In the past couple days we've had some inquiries and have been asked to speak out in relation to the recent Associated Press investigative report that alleges that a well known seafood distributor - Sea to Table - was found to be selling fraudulent fish to consumers. 

While we would like to say this happens rarely in the seafood industry - the reality is that it happens every day, and it's heartbreaking.  It's even more heartbreaking when it comes from a company that built itself on a foundation of sustainability and traceability.

The United States has some of the loosest laws and regulations requiring proper labeling and traceability in seafood products - we need to do more.

Stories like these are what motivated us to dive right into the seafood world and to work passionately and diligently to connect directly with our hard working fishermen and women. Stories like this renew our conviction as to how and why we do things the way we do - even if the work is greater and the margins are lower. We chose this path because we believe the mission we are on will impact us not just locally, but across the globe.

We had the opportunity to collaborate with Sea To Table earlier this year in an effort to expand our offerings to East Coast fish; however, the deal seemed too good to be true and we declined to continue the relationship after they were reluctant to share traceability information - something that is very easy to do if you are actually working with commercial fishing boats.

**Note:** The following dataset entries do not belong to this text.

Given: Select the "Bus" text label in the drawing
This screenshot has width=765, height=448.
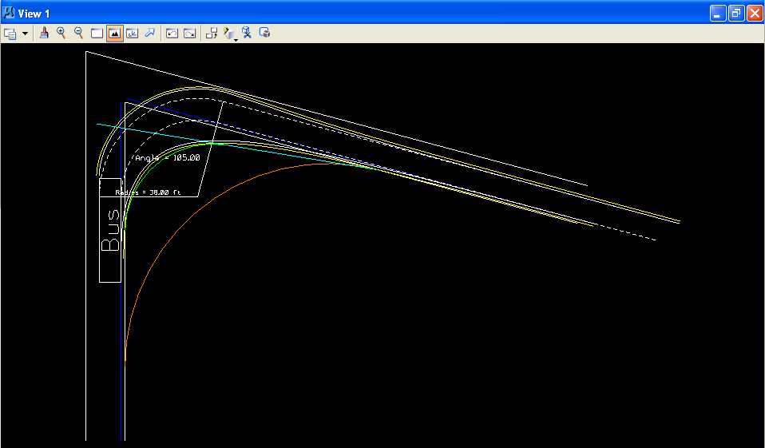Looking at the screenshot, I should [111, 231].
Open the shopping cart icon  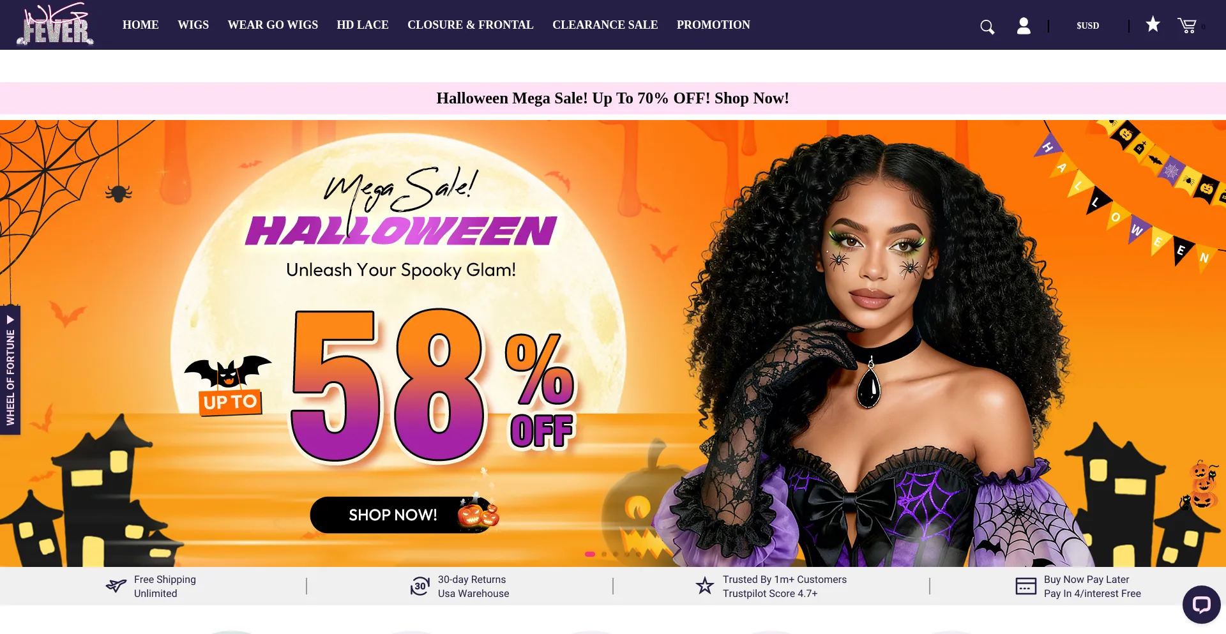(x=1187, y=26)
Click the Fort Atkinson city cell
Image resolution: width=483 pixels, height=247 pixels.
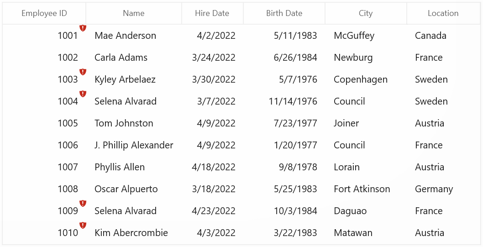pos(366,189)
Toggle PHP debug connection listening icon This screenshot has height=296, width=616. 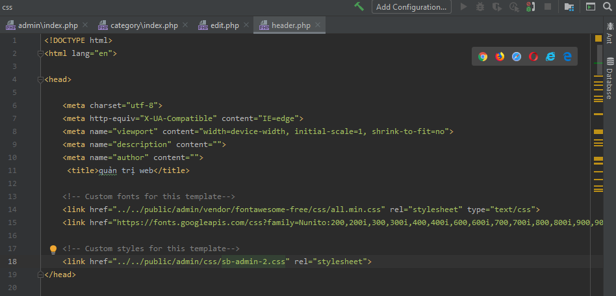[x=531, y=7]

We will not extrapolate on the issues discussed in the article as they are varied and troubling, please refer the the original article by AP here if you would like to learn more. 

What we will speak to is the importance of knowing the source of your food and the conditions under which it was raised and harvested. 


1. ASK

The best way to know the source of your food is to ask questions - even if you aren't buying your seafood from us!

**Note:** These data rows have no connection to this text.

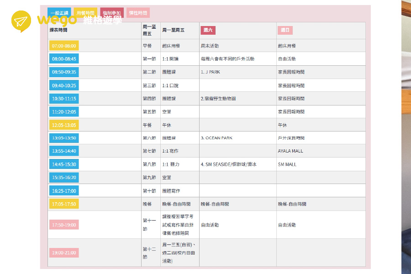411x274 pixels.
Task: Select the blue 一般正課 legend tag
Action: [x=59, y=13]
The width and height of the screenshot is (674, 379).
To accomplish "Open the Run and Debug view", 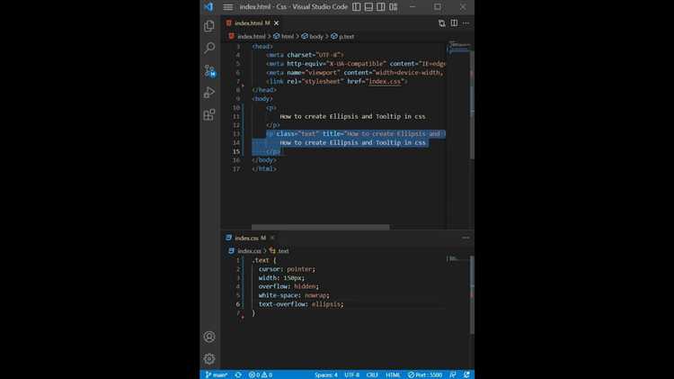I will pos(209,92).
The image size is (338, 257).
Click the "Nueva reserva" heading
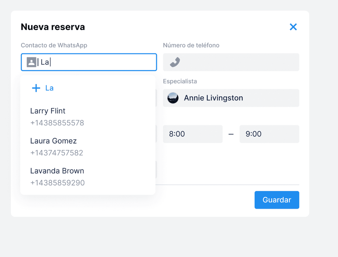[53, 27]
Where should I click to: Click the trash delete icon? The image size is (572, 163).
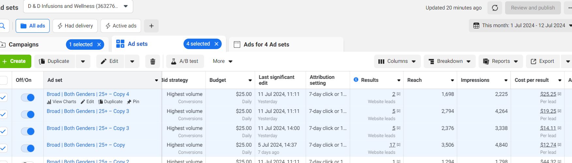[152, 62]
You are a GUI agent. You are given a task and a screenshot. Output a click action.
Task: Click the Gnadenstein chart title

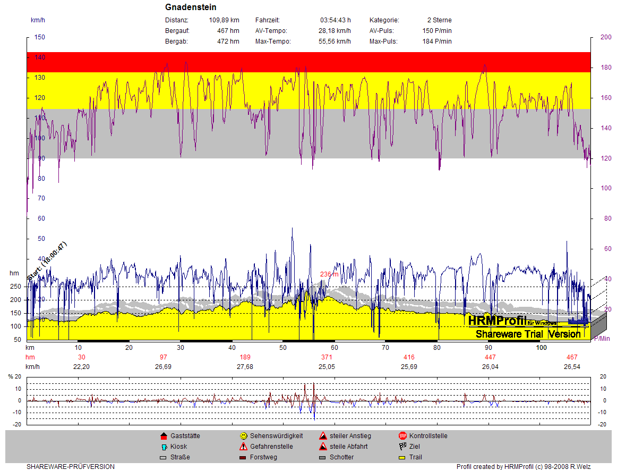pyautogui.click(x=191, y=7)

Ask your grocer or fish monger where do they source their seafood (do they know?)

Ask them about the seasonality of the fish that you are buying - is it in season, do they know when it was caught (this is a big tip off!) if someone is selling local king salmon when it is not in season and they aren't upfront about it being refreshed (aka frozen then thawed) then be suspicious!  

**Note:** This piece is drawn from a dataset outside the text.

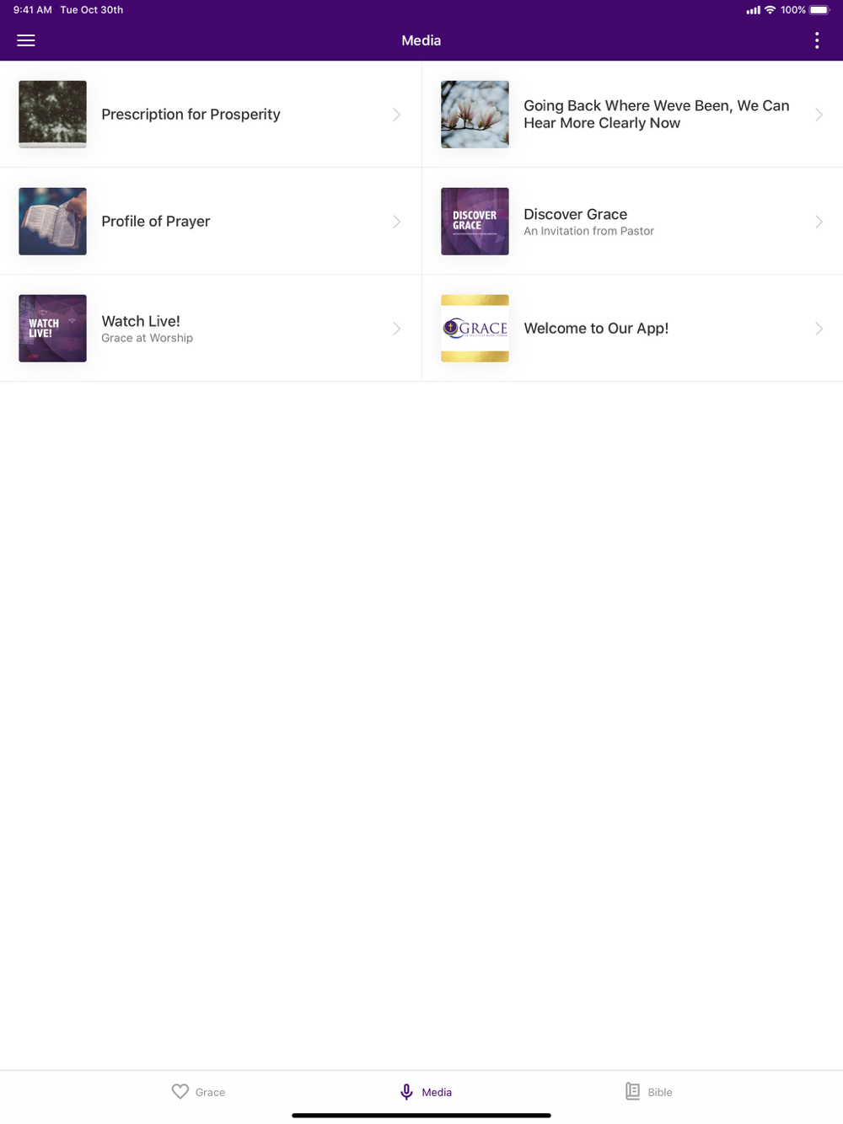This screenshot has height=1124, width=843.
Task: Select the open Bible prayer thumbnail
Action: tap(52, 222)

Ask if there are local alternatives to fish that has been imported - grocery stores only supply what sells - if their consumers demand local sustainable seafood that is what they will begin to offer! 


A knowledgable consumer is an empowered consumer, by engaging with your purveyors and asking questions you control the market. 

Become involved in your local seafood community, join our events, reach out and ask questions about the seafood you are eating and about local environmental projects to get involved in. 

Meet your fishermen!
Here at FreshCatch we have a 100% transparent supply chain which means that you can always call us directly and ask us questions about any of our products and in addition to that we will always provide you the opportunity to meet and talk with our partner boats and farmers to answer any further questions that you may have. We have several partner boats in San Francisco and Half Moon Bay that are easily accessible! 


The most important work we do here at FreshCatch is in sharing stories of our hard working sustainable harvesters and building a community of like-minded seafood loving advocates that care enough about these issues to reach out, ask questions, and share.

By sharing your good seafood buying habits with your friends, family, and neighbors you set the stage for what we can accomplish as a community. 

We thank you for your support and hope these tips offer some helpful guides when navigating the murky waters of the seafood world. 

On a parting note - some wise words shared from our friend Anna Larsen from Boat Direct Consulting which struck close to home for us -

"Sometimes the best fish on the menu is no fish at all."

Remember: Whenever in doubt - reach out!